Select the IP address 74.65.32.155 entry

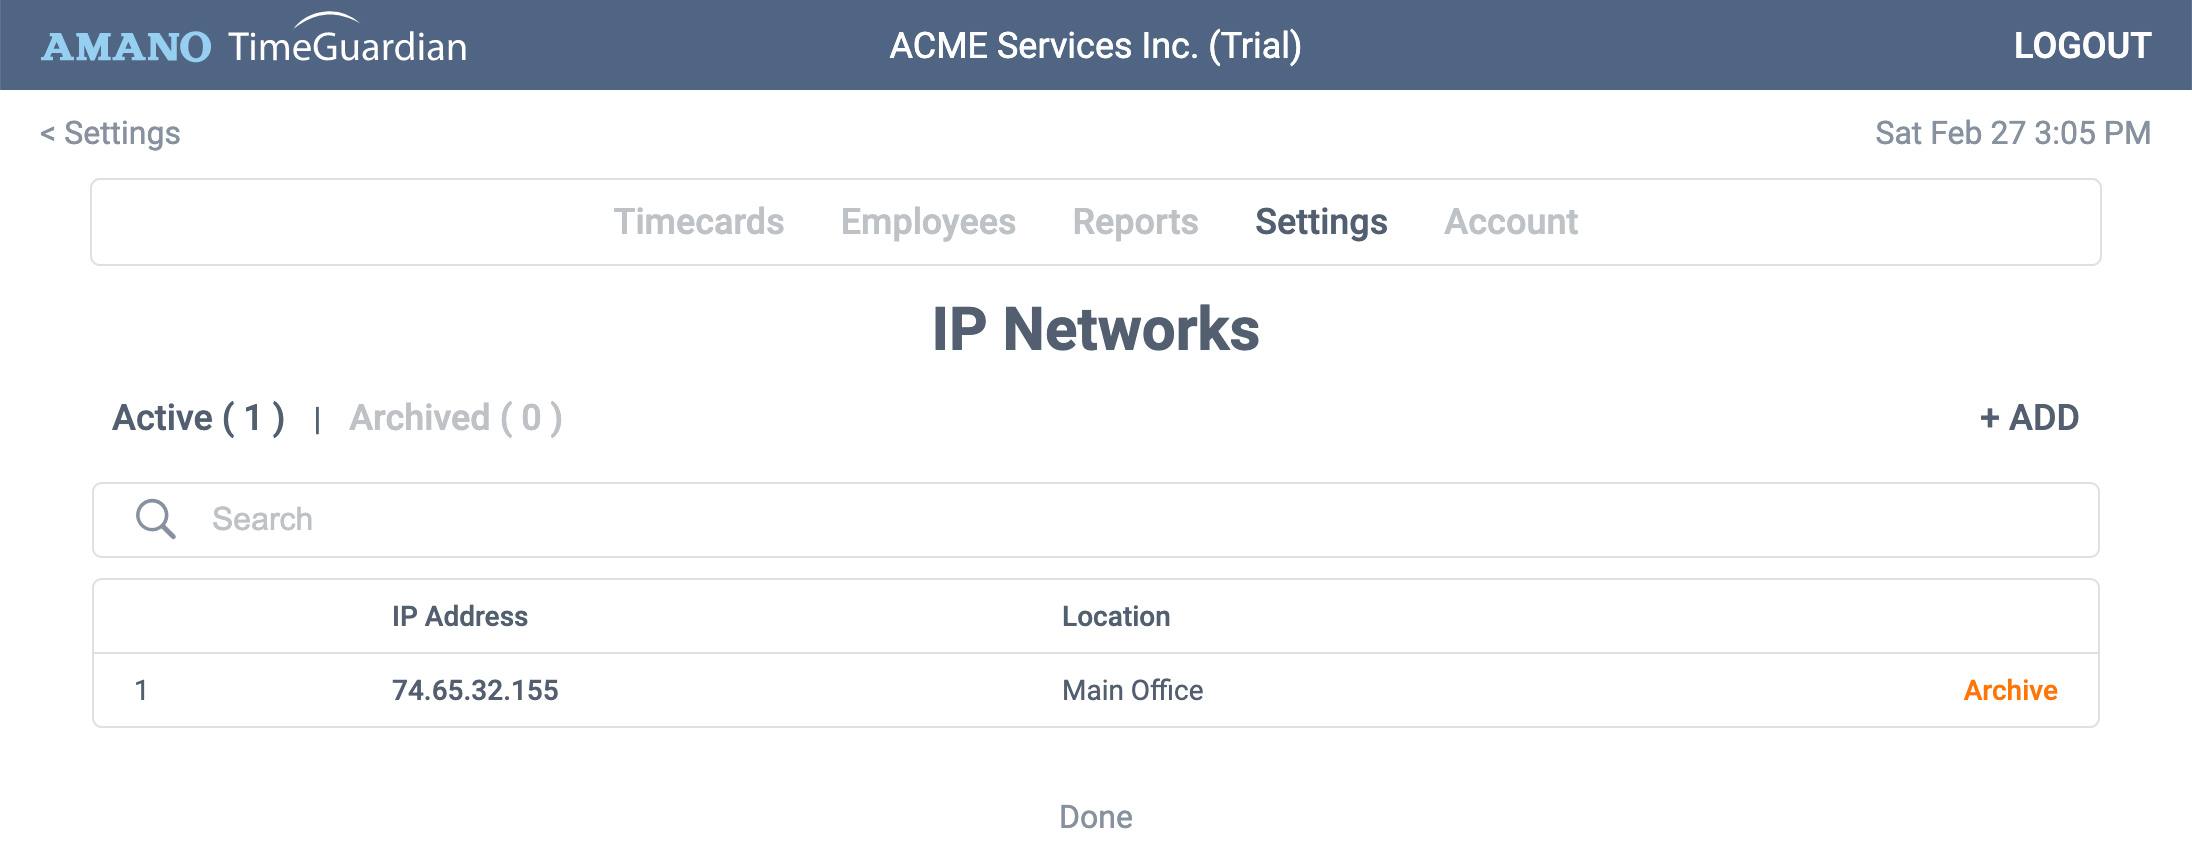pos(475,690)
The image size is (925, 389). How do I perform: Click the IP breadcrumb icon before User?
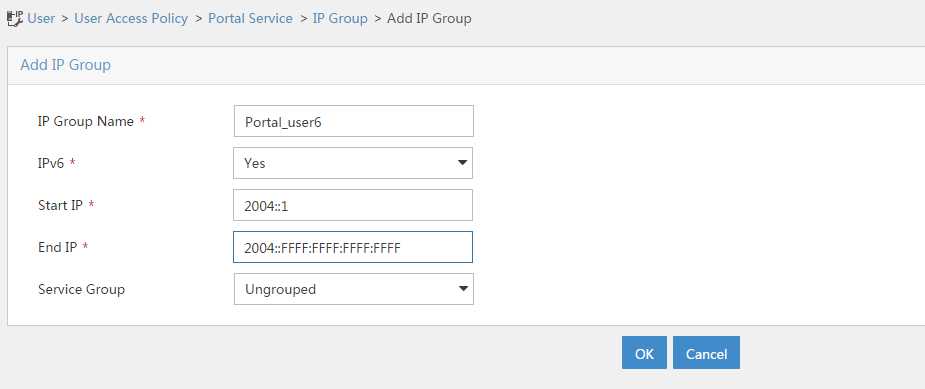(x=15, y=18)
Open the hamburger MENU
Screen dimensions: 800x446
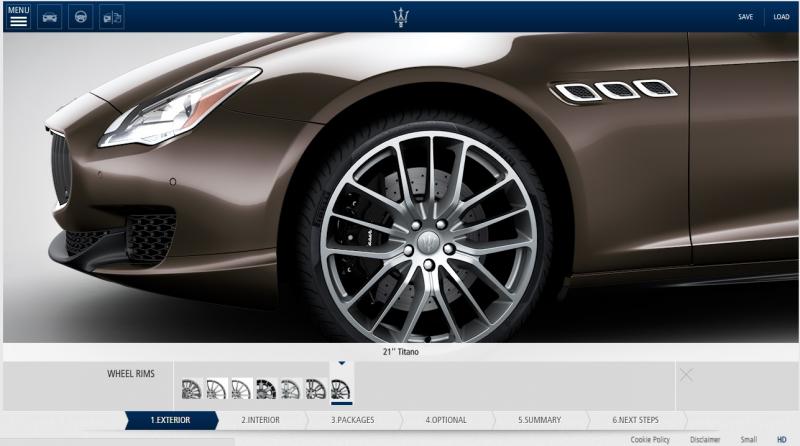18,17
■ ■ ■ ■ ■
EXERCISE DESCRIPTION
Starting at the line that holds "Open the hamburger MENU", repeat every line through the end of the listing exactly as written, skipping any picture.

WRITTEN REPLY
Open the hamburger MENU
Screen dimensions: 800x446
18,17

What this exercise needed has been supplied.